I'm in Chicago this week -- actually still stuck there due to monsoonish weather and three (3) canceled flights, so that's cool -- and I took the opportunity to visit the Chicago Public Library to hear director William Friedkin ("The Exorcist") talk about his memoir THE FRIEDKIN CONNECTION.
Friedkin is a hammy old guy who parts his hair just like your grandfather. His interviewee Adam Kempenaar of Filmspotting, whose voice I can practically imitate after years of listening to his great show, served as the audience's reaction shot to his taller tales. His first tall tale concerned a library book Friedkin had supposedly checked out from that library in 1951 -- a collection of plays -- and not returned until, supposedly, this very night. He waved the red book and said "I acknowledge that there will be fines." It was a stunt, but it served.

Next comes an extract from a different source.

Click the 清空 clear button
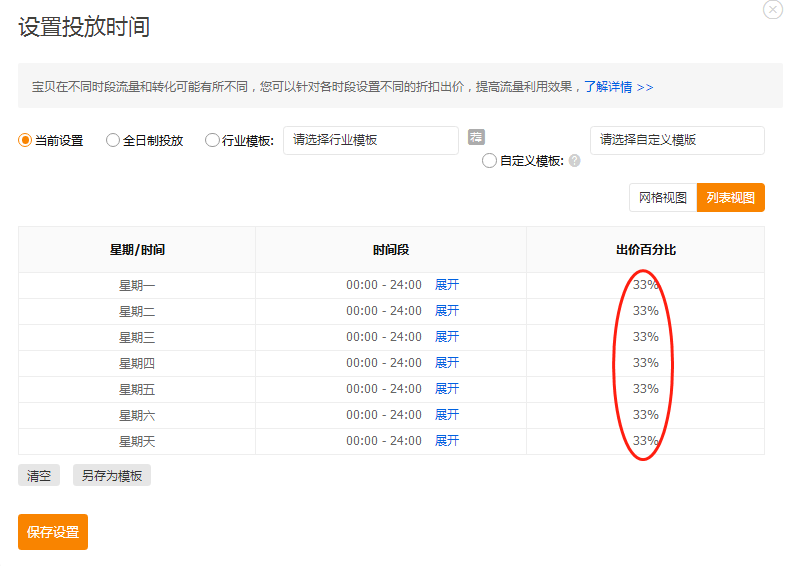39,476
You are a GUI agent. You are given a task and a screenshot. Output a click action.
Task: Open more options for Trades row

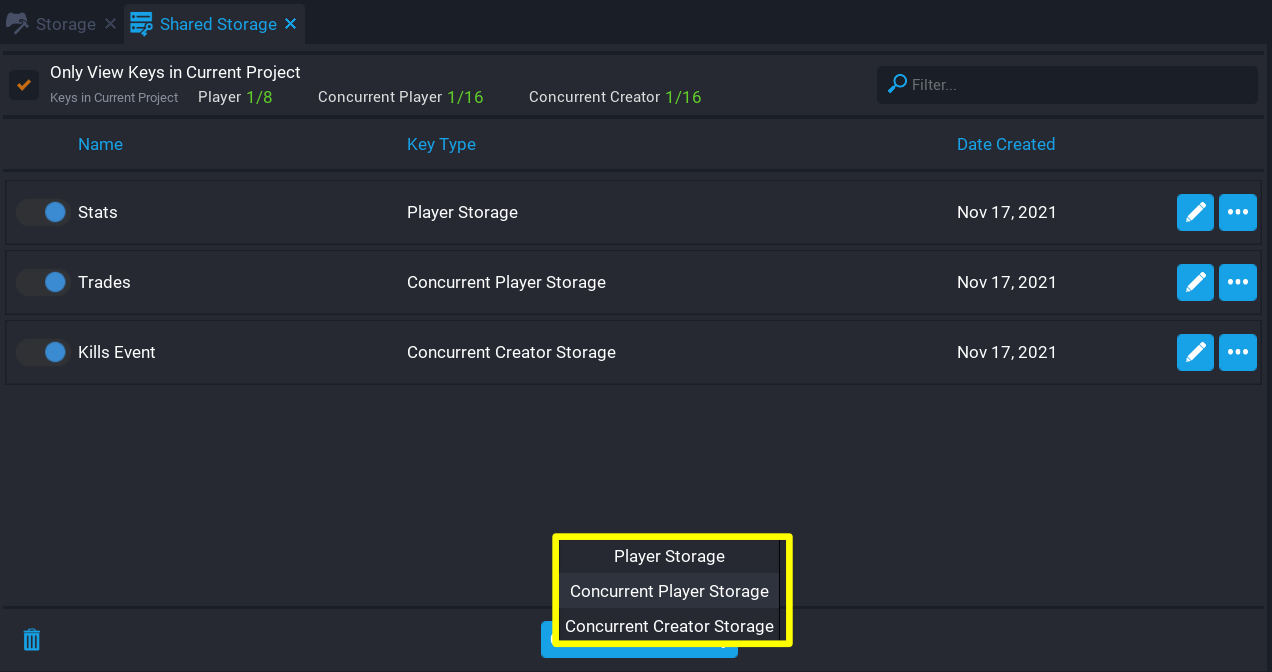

Friedkin's filmic résumé is a real fruit basket of genre and style, but from his vantage point -- still making a movie every three or five years -- what unites them is the emphasis on particular characters and the situations he finds them in. He casts his actors by talking to them, not screen-testing them, and has the stubbornness it seems to make the movies he wants to make. He expressed frustration for getting caught up in the "trivial" business of securing funding and distribution in order to make those movies. For a man whose love of film was kindled by watching "Citizen Kane" six or seven times in a row when he was 21, it is easy to be sympathetic to his frustration (even if Welles may not have been).

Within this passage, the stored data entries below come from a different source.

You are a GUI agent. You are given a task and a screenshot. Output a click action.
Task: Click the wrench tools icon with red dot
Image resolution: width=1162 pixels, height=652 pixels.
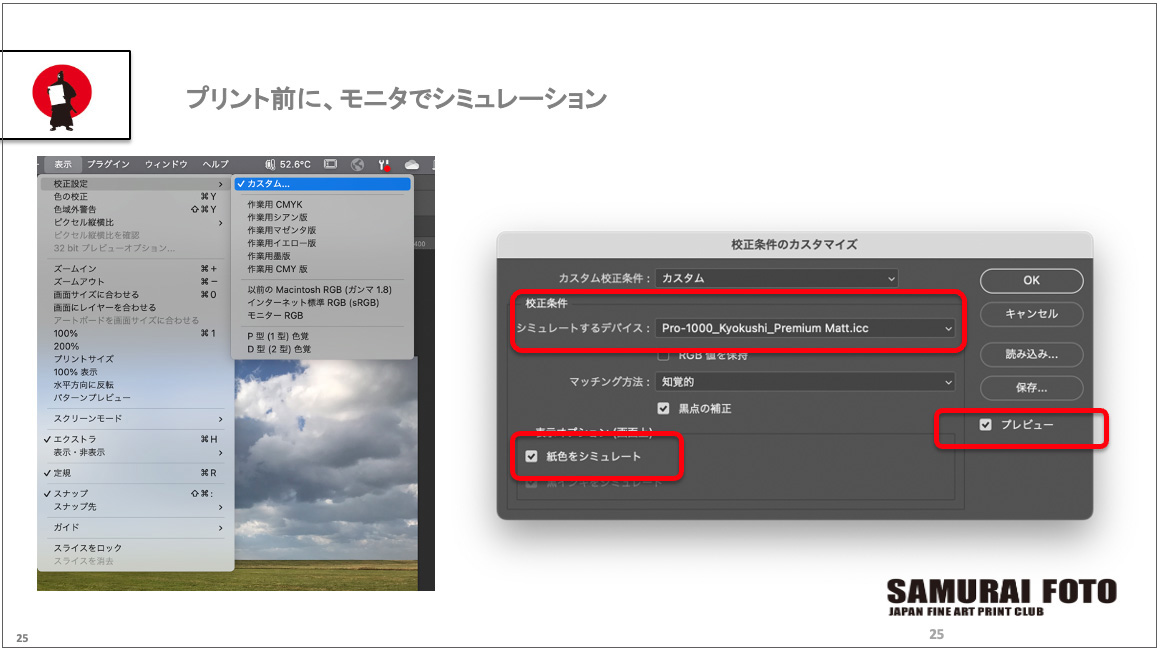(384, 164)
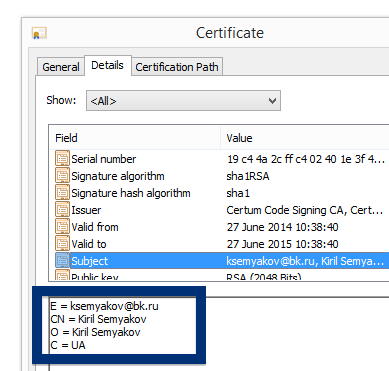Click the Valid to field icon
Viewport: 389px width, 371px height.
pyautogui.click(x=62, y=244)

The library seemed like an odd venue till I learned from his talk that not only was
Friedkin raised in Chicago, he spent his early years doing a
lot of research as a TV director -- that research is what pushed him
into film, after he spoke to a prison warden who introduced him to death row inmate Paul Crump. (The resultant documentary "The People Vs. Paul Crump" catapulted him to Hollywood, where his first feature film was a vehicle for Sonny and Cher.) The most tantalizing remnant of all this research is the body of primary sources Friedkin used to make "The Exorcist," a compilation of interviews with the real child on whom the movie was based and diaries from people who were around him (surprise!) when the exorcism was taking place. Many details have been changed to protect that child's innocence, but Friedkin let drop that he is alive, retired from NASA (?!) and has no recollection of the traumas of his youth.

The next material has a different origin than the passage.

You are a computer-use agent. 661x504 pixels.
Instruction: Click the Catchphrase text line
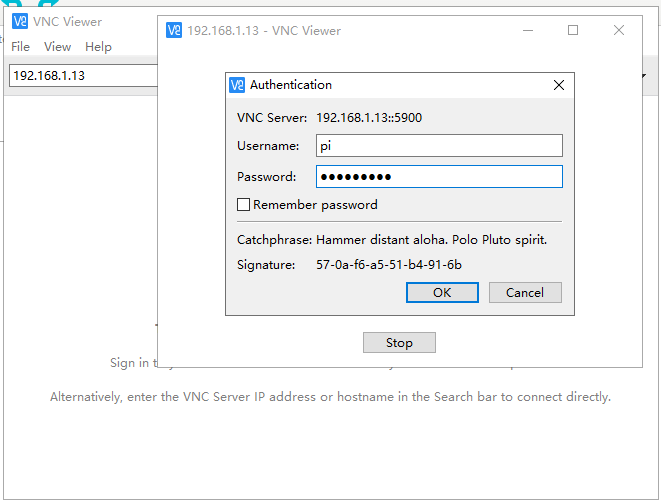tap(392, 240)
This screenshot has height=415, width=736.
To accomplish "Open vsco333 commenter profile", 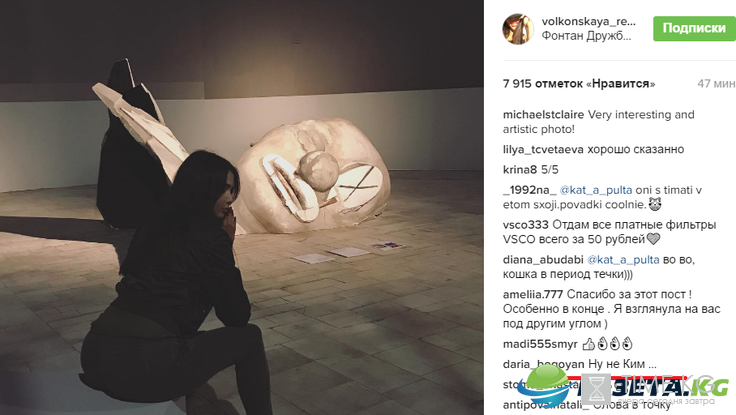I will (x=525, y=225).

The Chicago Public Library's Harold Washington Library is a reddish brown hulk the size of a city block and a mass of gleaming white marble on the inside. I was tickled to see the photo of Mayor Rahm Emanuel inside wearing his trademark smirk. I later learned that he is heavily involved in the city's One Book, One Chicago group reading initiative (but he probably still knows something we don't!) Visitors should also keep an eye out for a scale model of "the Bean," Anish Kapoor's sculpture in Grant Park (its real name is "Cloud Gate"), about the size of two bunches of bananas. I don't normally make a point of seeking out libraries in cities I visit, but I should from now on.